Rico Mendez’s presentation highlights the complexities of the aquatic food system, the strategic approach taken by the Fish Innovation Lab as a part the Feed the Future strategy, and how the lab recognizes and works through these complexities to support research addressing critical gaps in sustainable management of wild fisheries in oceans.

“One of the Fish Innovation Lab’s previous activities illustrated the importance of addressing issues of sustainable, ocean-based food security by conducting complementary research on Distant Water Fleets, which are fishing fleets that operate outside their countries’ exclusive economic zones,” Rico Mendez said. “Recognizing and working through the intricacies of both fisheries and aquaculture systems, our researchers develop practical innovations to address local-level problems that have a global impact.”

MSU, as one of the nation’s top 100 research institutions, focuses on impactful research to address global hunger and food security. The Fish Innovation Lab is one of several integral programs at the university leading this charge.
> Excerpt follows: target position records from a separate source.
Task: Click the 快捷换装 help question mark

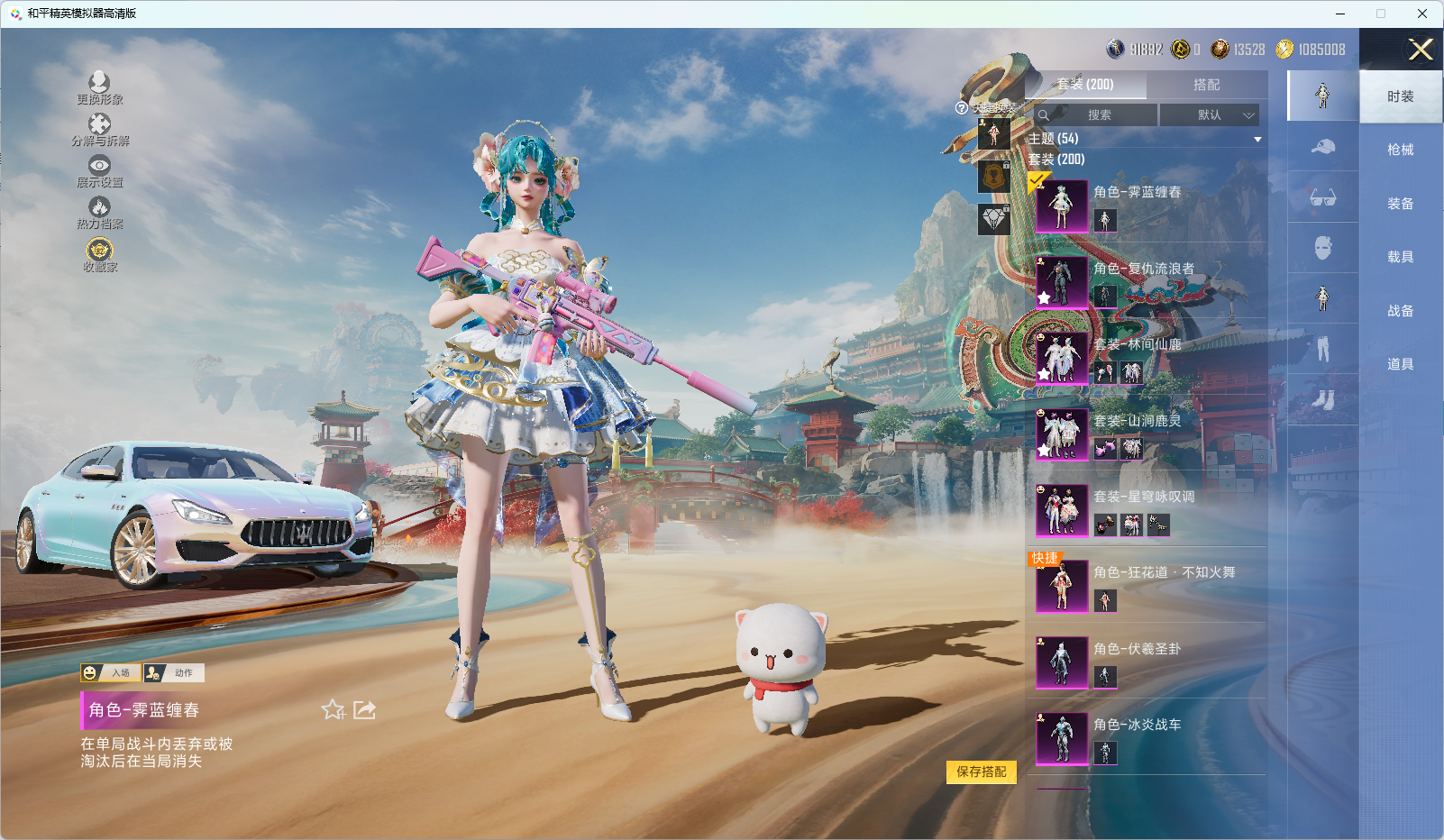Action: 961,108
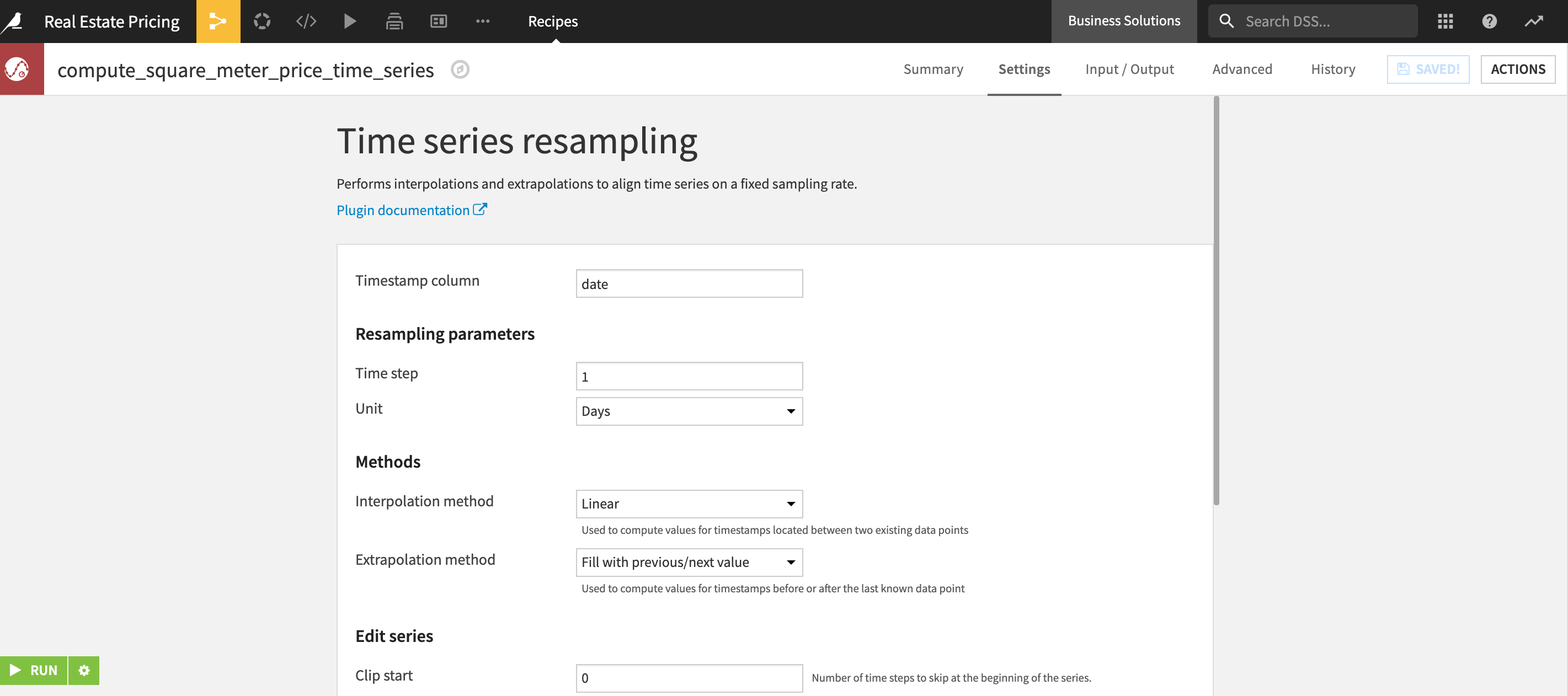Open help via the question mark icon

point(1490,21)
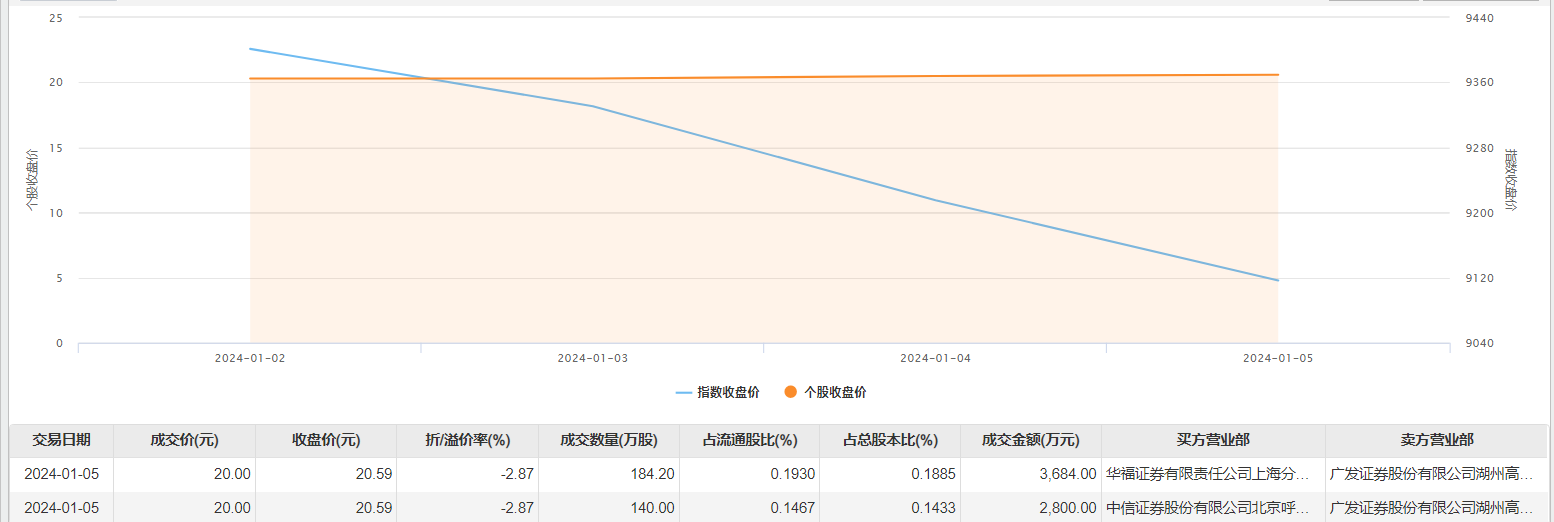The width and height of the screenshot is (1554, 522).
Task: Sort by the 交易日期 column header
Action: pos(62,440)
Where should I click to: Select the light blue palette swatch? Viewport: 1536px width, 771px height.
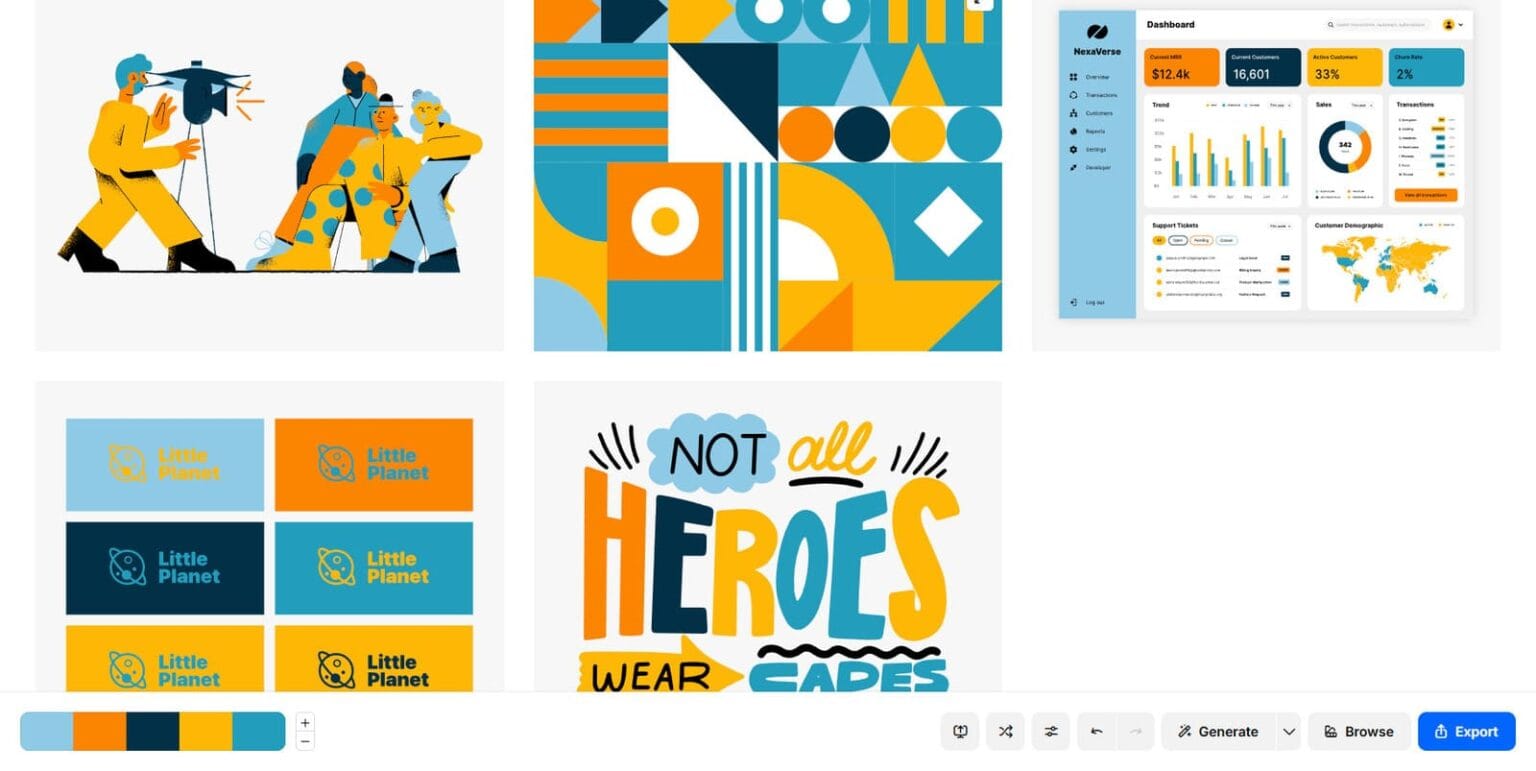pos(46,731)
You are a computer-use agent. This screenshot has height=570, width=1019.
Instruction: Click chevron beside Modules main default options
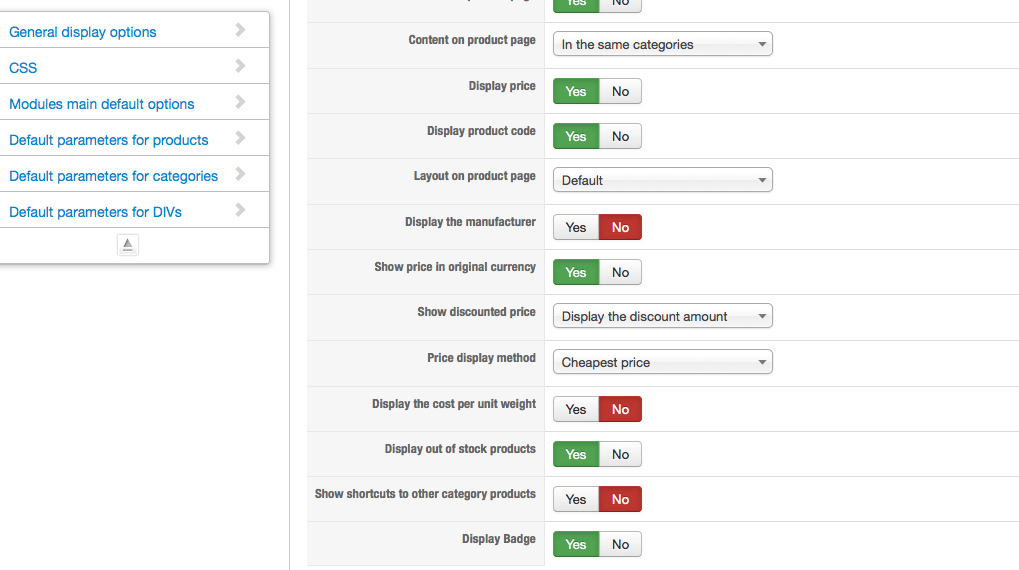click(240, 102)
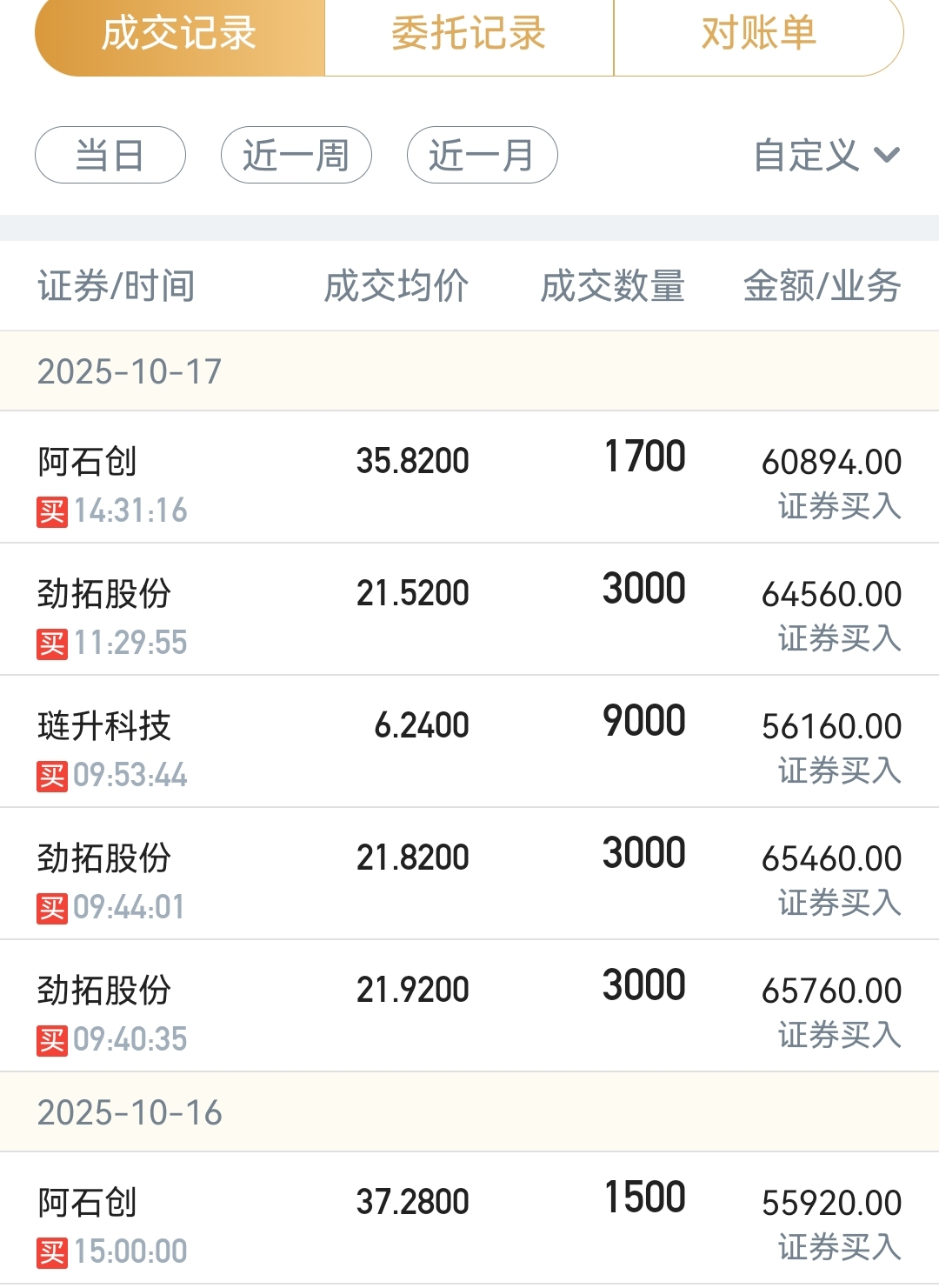Click the 成交均价 column header
Viewport: 939px width, 1288px height.
tap(396, 286)
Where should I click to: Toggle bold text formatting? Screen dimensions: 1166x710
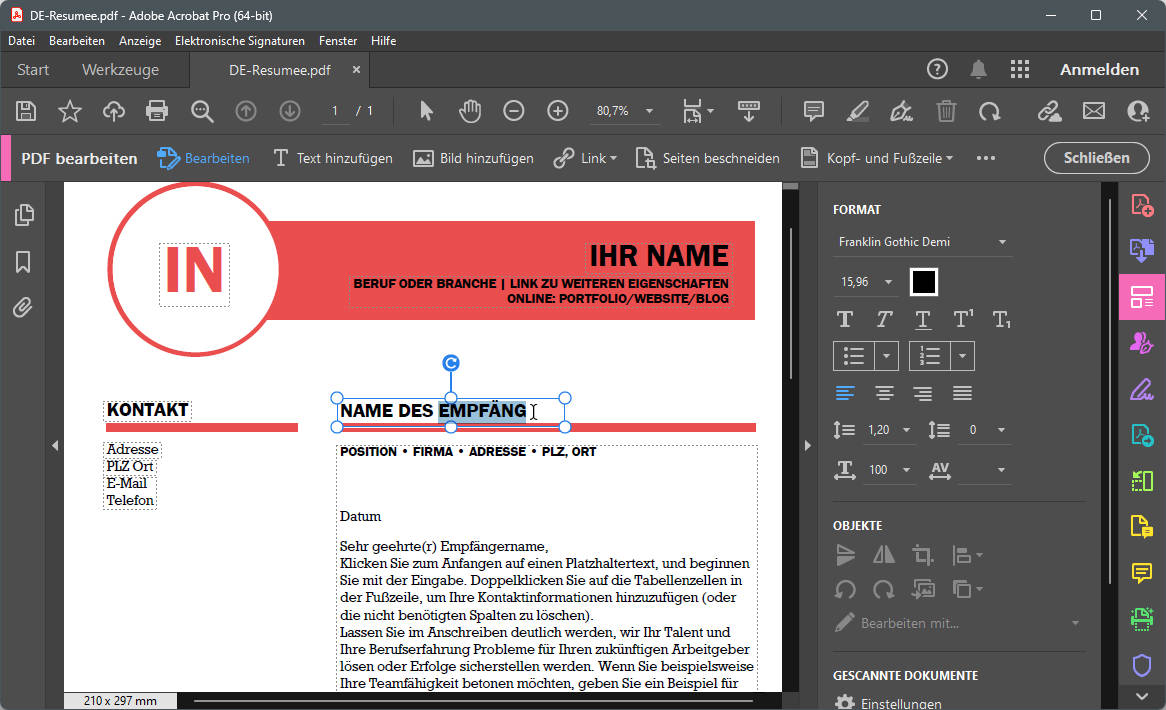point(845,319)
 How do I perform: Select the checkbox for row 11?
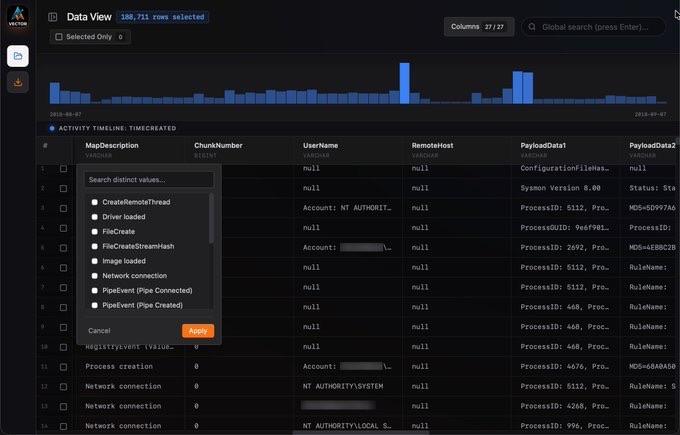[x=64, y=366]
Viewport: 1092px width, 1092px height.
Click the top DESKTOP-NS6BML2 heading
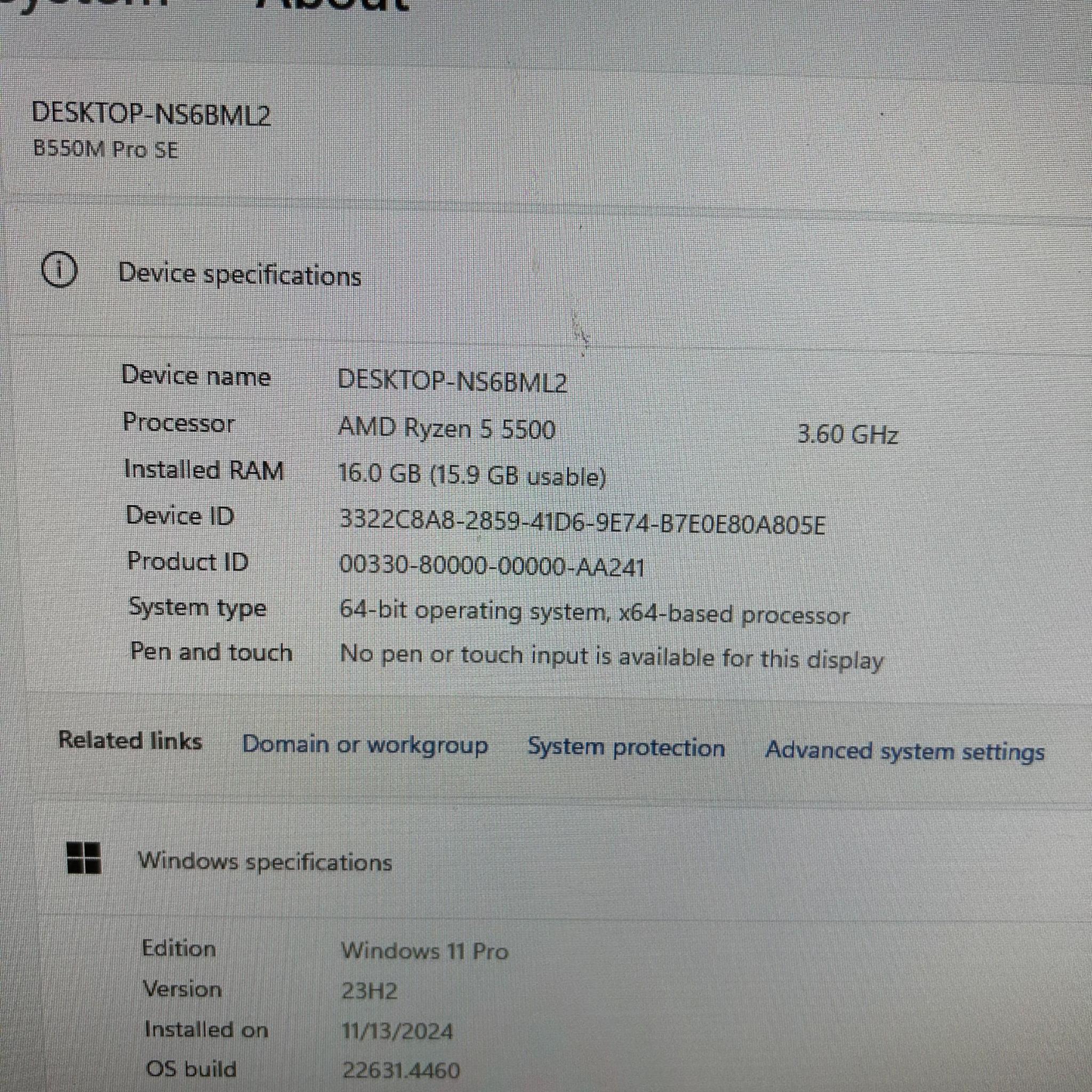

“My presentation provides an opportunity to demonstrate the role that MSU’s leadership can play tackling global, critical issues through high-quality and impactful research such as the work that comes out of the Fish Innovation Lab,” she said. “I am eager to learn more from other panelists and be a part of the conversation at such a high-level meeting. I see this as a great opportunity to collaborate with other stakeholders as we seek to leverage resources to enhance sustainable development.”